In the records below, some lines contain the word "agent". Copy each of them.

▶ [Extracted records]:
____________

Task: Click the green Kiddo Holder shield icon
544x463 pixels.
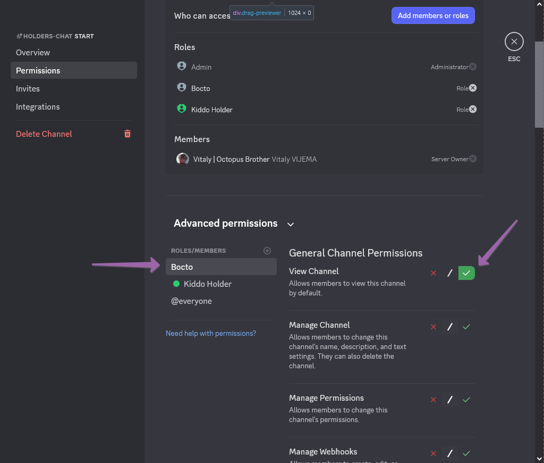Action: point(182,109)
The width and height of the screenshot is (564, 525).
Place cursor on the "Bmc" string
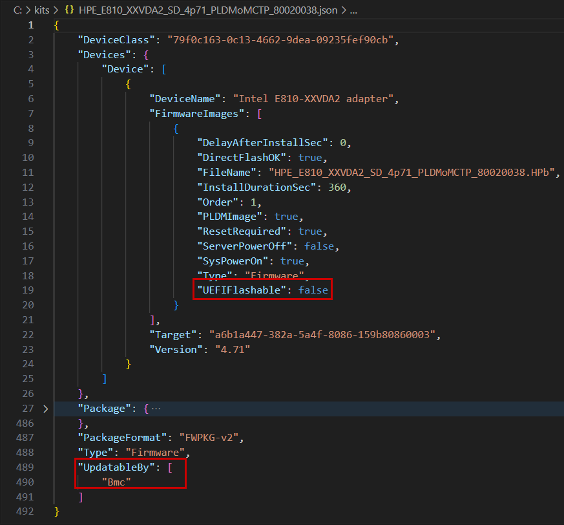click(x=116, y=482)
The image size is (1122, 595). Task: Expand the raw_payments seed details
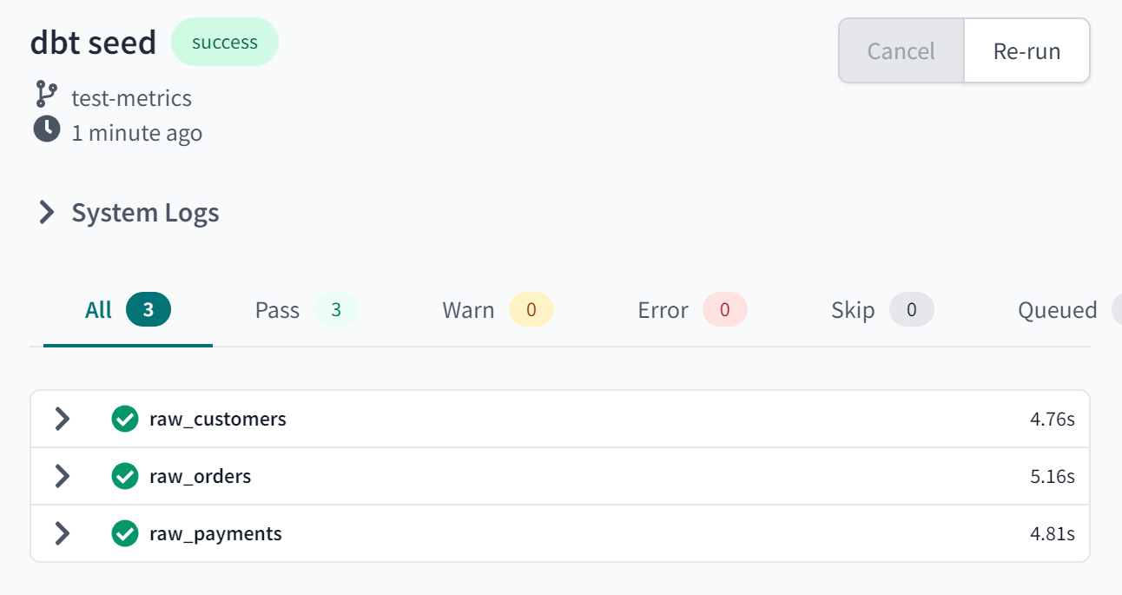coord(62,533)
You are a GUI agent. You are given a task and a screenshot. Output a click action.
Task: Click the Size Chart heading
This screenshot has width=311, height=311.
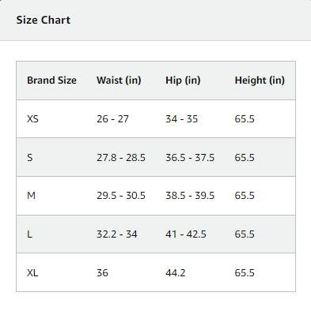tap(44, 20)
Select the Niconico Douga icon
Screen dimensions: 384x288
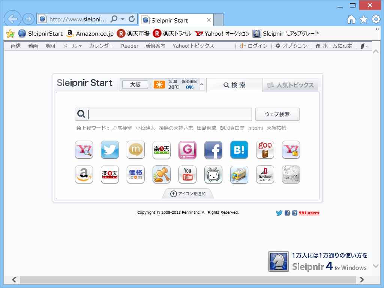pos(213,174)

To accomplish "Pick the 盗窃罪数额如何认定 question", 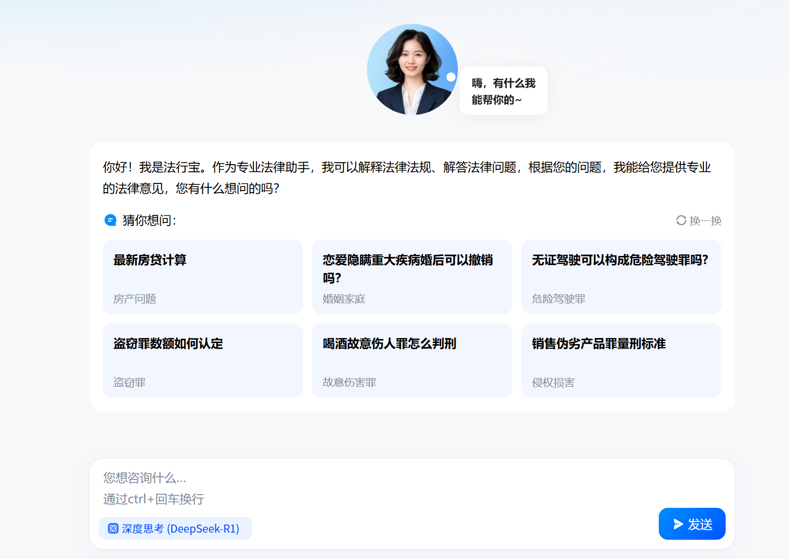I will (203, 360).
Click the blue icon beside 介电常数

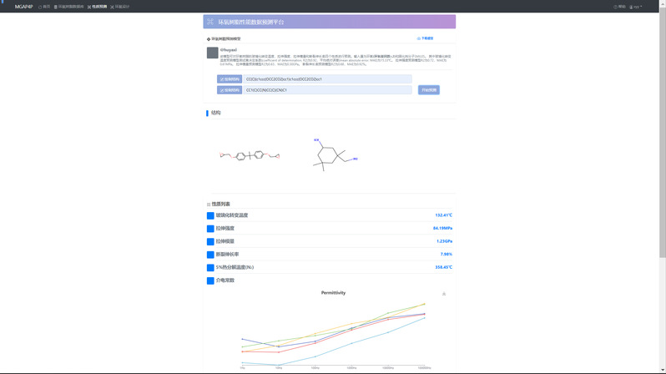tap(210, 281)

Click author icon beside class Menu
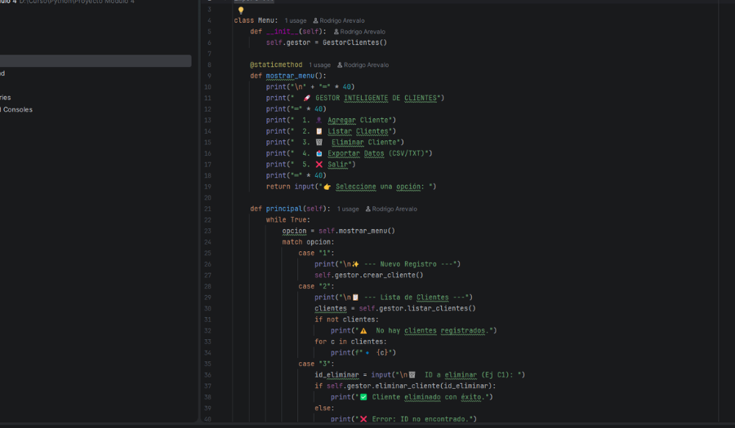tap(316, 20)
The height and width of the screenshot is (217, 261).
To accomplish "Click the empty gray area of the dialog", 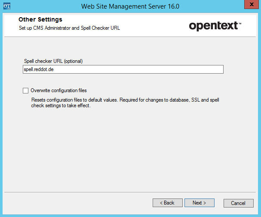I will click(x=130, y=150).
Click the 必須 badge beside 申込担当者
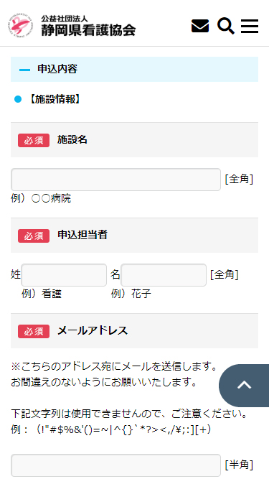This screenshot has width=269, height=479. (x=34, y=236)
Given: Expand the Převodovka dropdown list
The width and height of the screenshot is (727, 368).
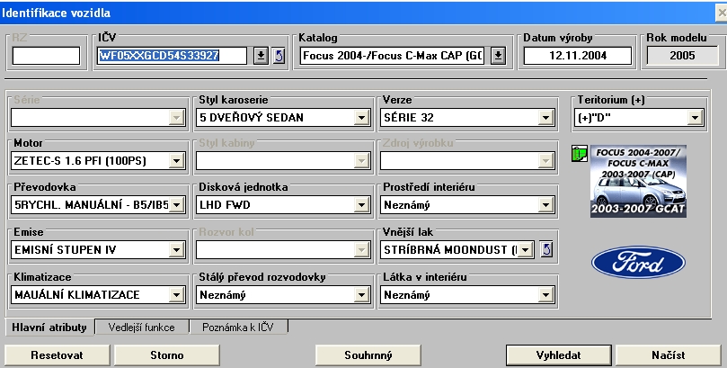Looking at the screenshot, I should point(176,205).
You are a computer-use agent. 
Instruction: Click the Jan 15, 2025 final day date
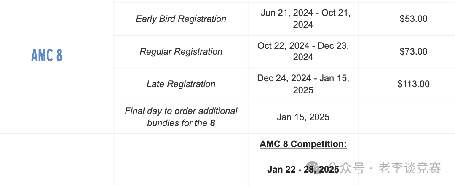(x=303, y=117)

____________

▶ [Reply to the task]:
You are a GUI agent. You are given a task and a screenshot. Output a click action.
You are a computer-use agent. 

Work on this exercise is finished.